### Text segment
■ ■ ■ ■ ■ ■ ■
There are several types of cellars, but two basic ones can be distinguished: the ground floor ones and the two storied ones. They are often clustered in a row or in blocks, both the ground floor ones and the stories ones, but there also the free-standing ones.

The lower floor ones are usually stone built of irregular rectangular ground plan. Normally, they are up to 1-1.2 m underground. Entrance to an individual cellar is usually on the side where the hillside slopes down, or if the structure is perpendicular to the land contours, the entrance is made in the long, side wall. If a household is not much well off, a cellar may have lower walls with a smaller size portal set in a rectangular wooden frame with double doors. On the other hand, if a household is well off, the walls may be very high, with monumental portals set in the decorated stone frame. In two-storey cellars, the lower floor was a dug-out wine cellar, while the upper floor was used as a dwelling for the owner or season workers who come to work in the vineyards or wine and brandy distilleries.

The two-storey cellars can be classified into two subtypes, depending on how steep the hillside is. If the slope is steeper, the cellars are often between two alleys. The lower level is mostly dug-out, so the wall at the entrance is about 1-1.2m high, while the one on the opposite side is completely dug into the ground. The upper level is entered from the side opposite to the cellar entrance, directly from the road level. The other subtype are those built on the not so steep slopes, so that the cellar is about 150cm dug into the ground, and the upper floor is accessed by a wooden or sometimes stone staircase. There are only about a dozen of those structures. They were mainly built at the major crossroads or around the central squares, and look like towers.

Along the south-west end of the compound there is a village cemetery and in its centre there is an old one with about 200 old tombstones dating from the 19th century, extraordinarily preserved, quite unique valuable and unique in Serbia. The cemetery tombstones on Beli Breg are in a shape of a monolith cross or a tall column-like stone capped with flat stones. These extraordinary headstones are of yellowish compact sandstone (bioclastic limestone) and almost all the surfaces are covered with relief ornaments. The most common bas-relief motif is a cross displayed in various, quite elaborate ways, combined with letters IS HS NI KA, as the image symbolises the Golgotha Cross, the Crucifixion. Often there are rosettes symbolising the Sun, then a circle, a swastika, serrated ribbons and zigzag lines, simplified and stylised branches, vines, broken lines and slanted cuts, spiral ribbons and shallow arched niches.
■ ■ ■ ■ ■ ■ ■
### Source data

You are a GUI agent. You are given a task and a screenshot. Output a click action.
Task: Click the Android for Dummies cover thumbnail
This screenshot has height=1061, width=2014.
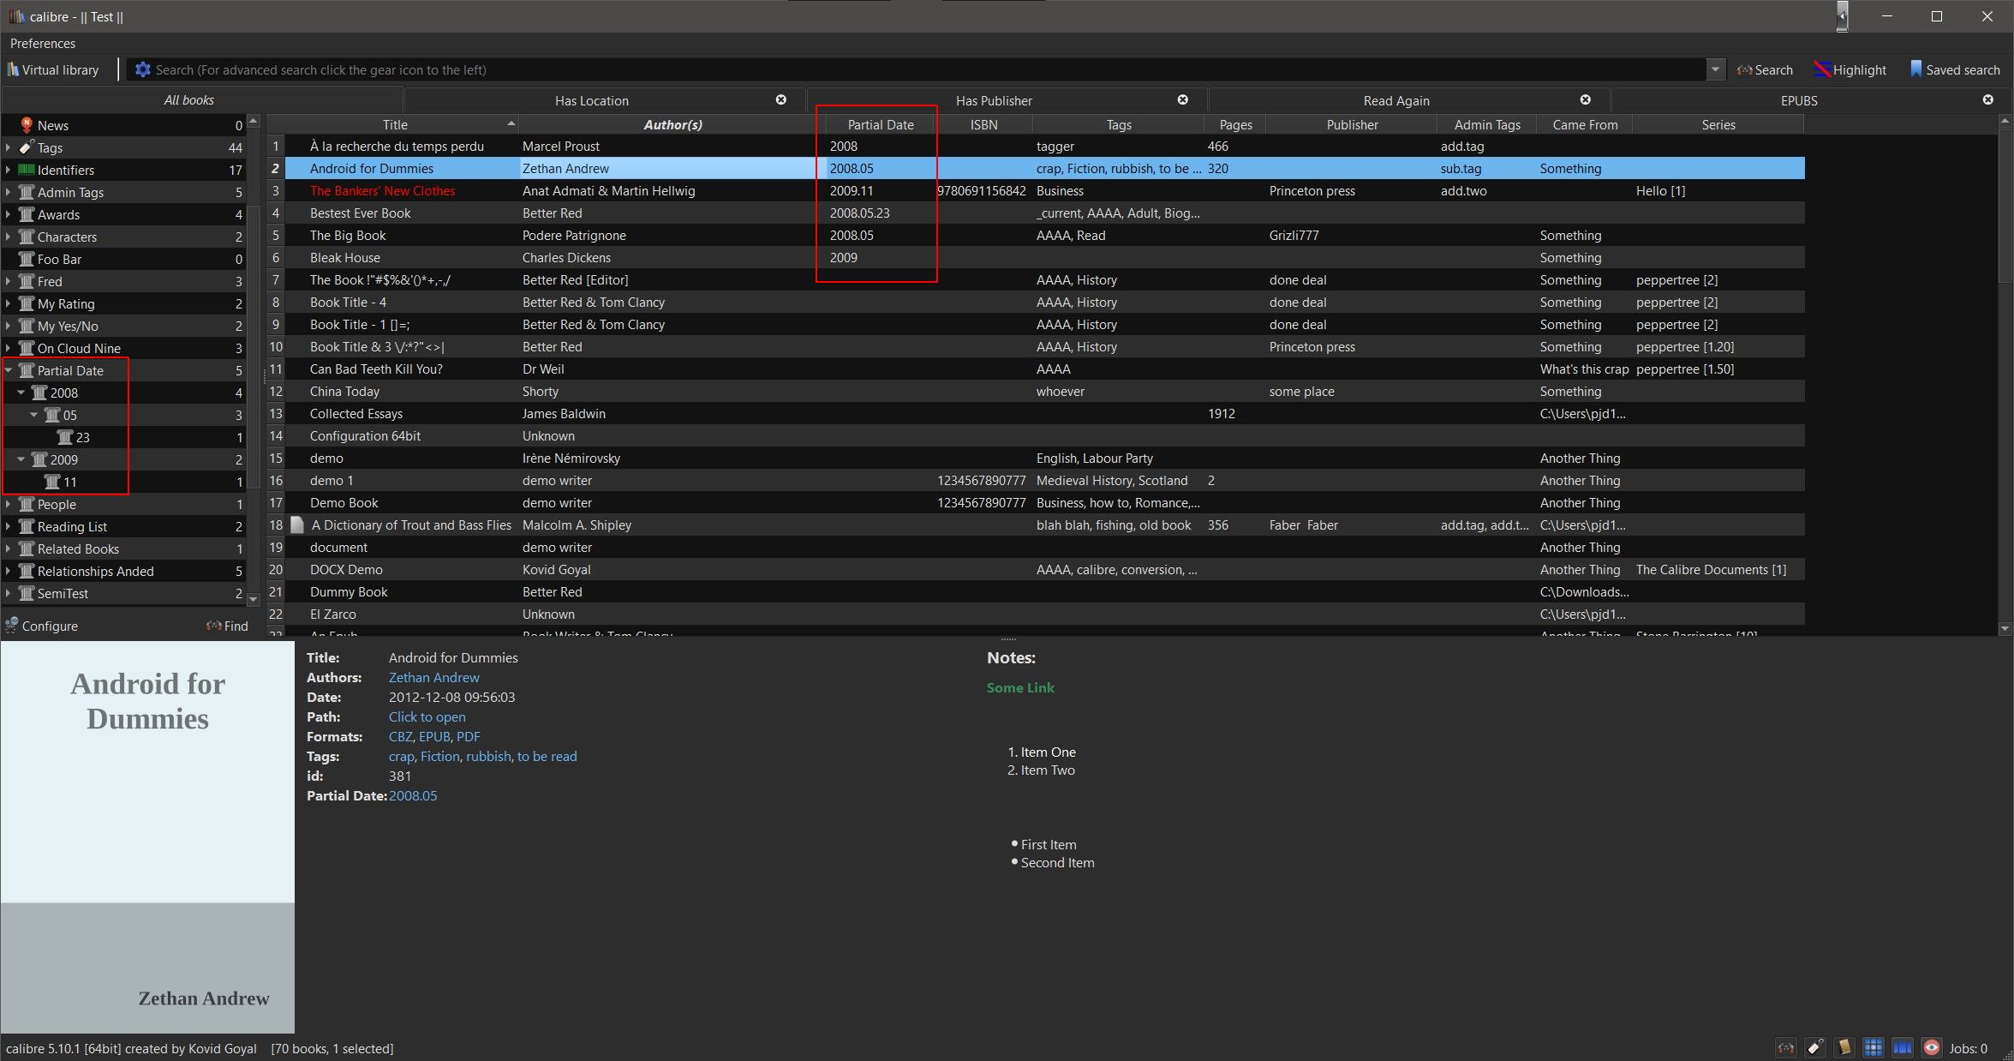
■ ■ ■ ■ ■ ■ ■
### Actions to take
- a) In the text about the cellars, copy the stretch that starts at "The two-storey cellars" and ends at "look like towers.".
- b) Carry on the text about the cellars and the village cemetery from its last sentence.
The lines have nothing to do with the text about the cellars.

### Responses
- a)
The two-storey cellars can be classified into two subtypes, depending on how steep the hillside is. If the slope is steeper, the cellars are often between two alleys. The lower level is mostly dug-out, so the wall at the entrance is about 1-1.2m high, while the one on the opposite side is completely dug into the ground. The upper level is entered from the side opposite to the cellar entrance, directly from the road level. The other subtype are those built on the not so steep slopes, so that the cellar is about 150cm dug into the ground, and the upper floor is accessed by a wooden or sometimes stone staircase. There are only about a dozen of those structures. They were mainly built at the major crossroads or around the central squares, and look like towers.

- b)
Rogljevske Pivnice are wine cellars in the village of Rogljevo, located on a hill north of the village of Rajac, built next to the vineyards. This secondary settlement is between 80 and 110m above the sea level. Its centre is most densely built around the sacred tree and the common table, the folk table and the well.

The compound was formed as if following the structures of a real settlement, so it was on a plateau and like a village has an elongated form. The structures were built along the two, almost parallel main roads that follow the land contour, with several side ones, connecting the main roads. Some of the structures were built in a row, two or more, although there are also the free-standing ones, following an imaginary line of alleys. The cellars could also be accessed from two sides, the main entrance façade, with a monumental portal – along the main road, and from the back, where there are openings for the grape pulp – along the side roads. However, these side roads for one row of structures is often a main road for the second row behind. For that reason, there is a tradition, a rule not to close the access to the openings for the pulp, even if they are not in use.

According to the local population, there used to be more than 300 cellars but many were destroyed in fires or just deteriorated, particularly after the WWII, when the owners left them to the elements. Today, there are about 122 structures, of which 40 are in use for wine making and about 8 have become taverns of exhibition spaces.

The earliest preserved cellars of Rogljevo were most probably built in the first half of the 19th century and one or two storey structures. Both types have the foundation or cellar walls made of broken stone, while the ground and upper level walls are made of wood, dressed planks using the corner saddle notch joints. The wooden part was covered with a mixture of mud and straw – cob, and the hipped roofs with extended eaves were covered with tiles of Mediterranean type. Such cellars were built until the mid 19th century, when the region saw an economic expansion, exporting wine to the West, since at that time phylloxera destroyed many vineyards, in France in particular.

The majority of cellars, 40 of them, were built between 1859 and 1890. Those were mostly large, even monumental structures of vast rectangular ground plan and of substantial height, built mostly of sandstone blocks (bioclastic limestone), with simply decorated but imposing arched portals. Here, in this compound, a great number of cellars are still in their original use.

Štubičke Pivnice – wine cellars of the village of Štubik are located some 5km north of Negotin, on the road to Donji Milanovac, while the main settlement is located 15km up north. This compound of cellars, today numbering only 28 of them, is different from the above described ones. The settlement is somewhat scattered and was built around the regional road cutting the compound in two. These are detached buildings on two hills, unlike the wine cellars in the described settlements which were built in a row. They are mostly of a ground level type with only a few storied ones. They were built on stone foundations with post and beam walls construction with timber frame filled and covered with mud mortar. Their hipped roofs and extended eaves are covered with roof tiles of Mediterranean style. These cellars are quite modest in size than those of Rogljevačke and Rajačke Pivnice. There are no more vineyards in this area so this compound has been deserted.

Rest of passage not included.